El inglés reflexionó. ¿Por qué el individuo no había tratado de huir cuando habría podido hacerlo fácilmente? ¿Permanecía allí para vigilar a su vez al intruso que lo había interrumpido en su misteriosa tarea?

«En todo caso -pensó-, no se trata de Arsenio Lupin. Lupin sería astuto. Es alguno de su banda.»

Transcurrieron largos minutos. Herlock no se movía, con la vista fija en el adversario que lo espiaba. Pero como este adversario tampoco se movió más y el inglés no era hombre que se consumiera de impaciencia en la inacción, comprobó si su pistola funcionaba, sacó el puñal de la vaina y marchó directo hacia el enemigo, con aquella fría audacia y aquel desprecio del peligro que le hacían tan temible.

Un ruido seco. El individuo preparaba su revólver. Herlock se arrojó bruscamente sobre el macizo de arbustos. El otro no tuvo tiempo de volverse. El inglés ya estaba encima de él. Hubo una lucha violenta, desesperada, en el transcurso de la cual Herlock adivinaba el esfuerzo del hombre para sacar su cuchillo.

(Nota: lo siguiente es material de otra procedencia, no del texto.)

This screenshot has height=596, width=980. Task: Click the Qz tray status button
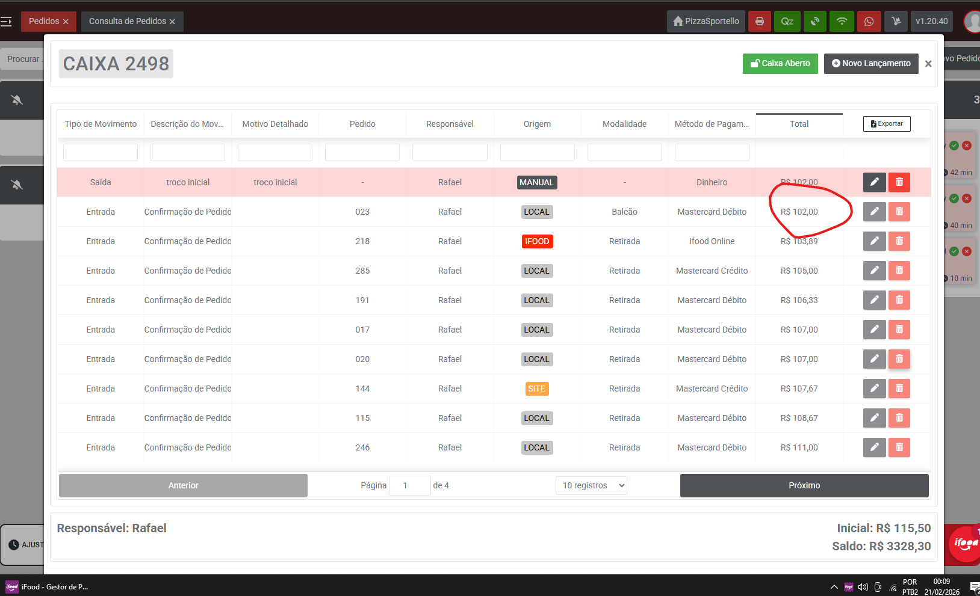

Pero Sholmes, al que exacerbaba la idea de su próxima victoria y el deseo loco de apoderarse, desde el primer momento, de aquel cómplice de Arsenio Lupin, sentía en él fuerzas irresistibles. Tumbó a su adversario, dejó caer sobre él todo su peso e, inmovilizándolo con los dedos clavados en la garganta del desgraciado como dientes de una sierra, con su mano libre buscó la linterna eléctrica, presionó el botón y proyectó el rayo de luz sobre el rostro de su prisionero.

–¡Wilson! – bramó, aterrorizado.

–¡Herlock Sholmes! – balbució una voz estrangulada, cavernosa.

Permanecieron largo rato el uno junto al otro sin cambiar una palabra, los dos atontados, con el cerebro vacío. El claxon de un automóvil atronó el aire. Un poco de viento agitó las hojas de los árboles. Y Sholmes no se movía, con los cinco dedos clavados aún en el cuello de Wilson, que exhalaba una respiración cada vez más débil.

De repente, Herlock, invadido por la cólera, soltó a su amigo, pero para agarrarlo por los hombros y sacudirlo con frenesí.

–¿Qué hace usted aquí? Responda… ¿Qué? ¿Acaso le dije que se escondiera en los macizos de arbustos y me espiara?

–¿Espiarlo? – emitió Wilson-. Pero si yo no sabía que era usted…

–Entonces, ¿qué? ¿Qué hacía usted aquí? Debía de estar acostado.

–Me he acostado.

–¡Tenía que dormir!

–He dormido.

–¡No tenía que despertarse!

–Su carta…

–¿Mi carta?

–Sí, la que un emisario me trajo de su parte al hotel.

–¿De mi parte? ¿Está usted loco?

–Se lo juro.

–¿Dónde está esa carta?

Su amigo le tendió una hoja de papel. A la luz de la linterna, leyó con estupor:

«Wilson, fuera de la cama, y diríjase a la avenida Henri-Martin.